§ Directions
Will you output the entries below exactly, skipping every image they contain?

§ Supplied data
###
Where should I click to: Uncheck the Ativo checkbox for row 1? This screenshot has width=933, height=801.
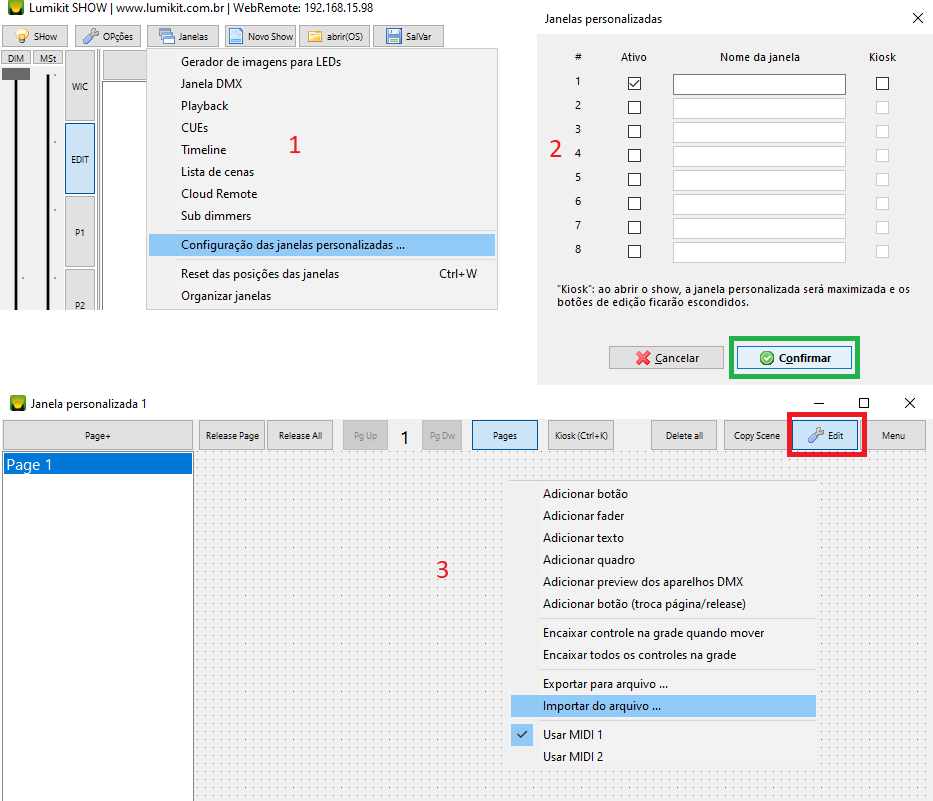pos(634,84)
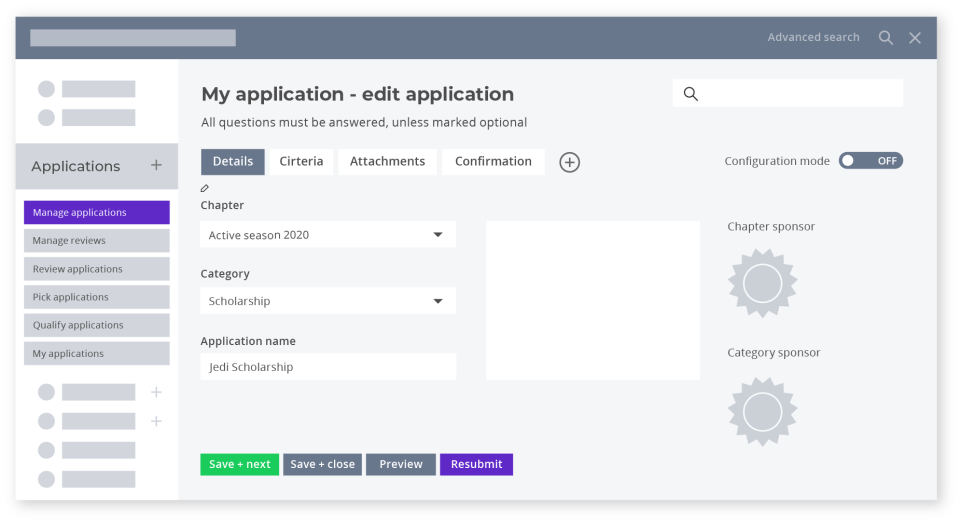Open the Category dropdown showing Scholarship
This screenshot has width=960, height=523.
coord(328,301)
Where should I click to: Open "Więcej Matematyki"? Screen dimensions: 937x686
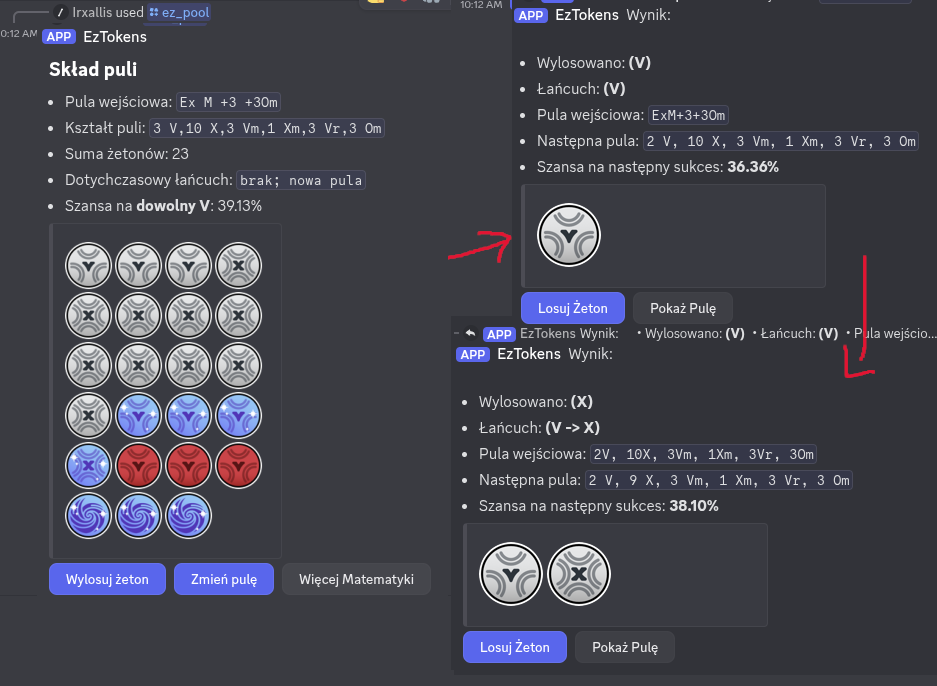pyautogui.click(x=356, y=579)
###
§ Response to the exercise
Where should I click to: Uncheck the Ativo checkbox for row 1? This screenshot has width=933, height=801.
pos(634,84)
Open the Category dropdown showing Scholarship
This screenshot has width=960, height=523.
coord(328,301)
Where should I click to: Open "Więcej Matematyki"? Screen dimensions: 937x686
pyautogui.click(x=356, y=579)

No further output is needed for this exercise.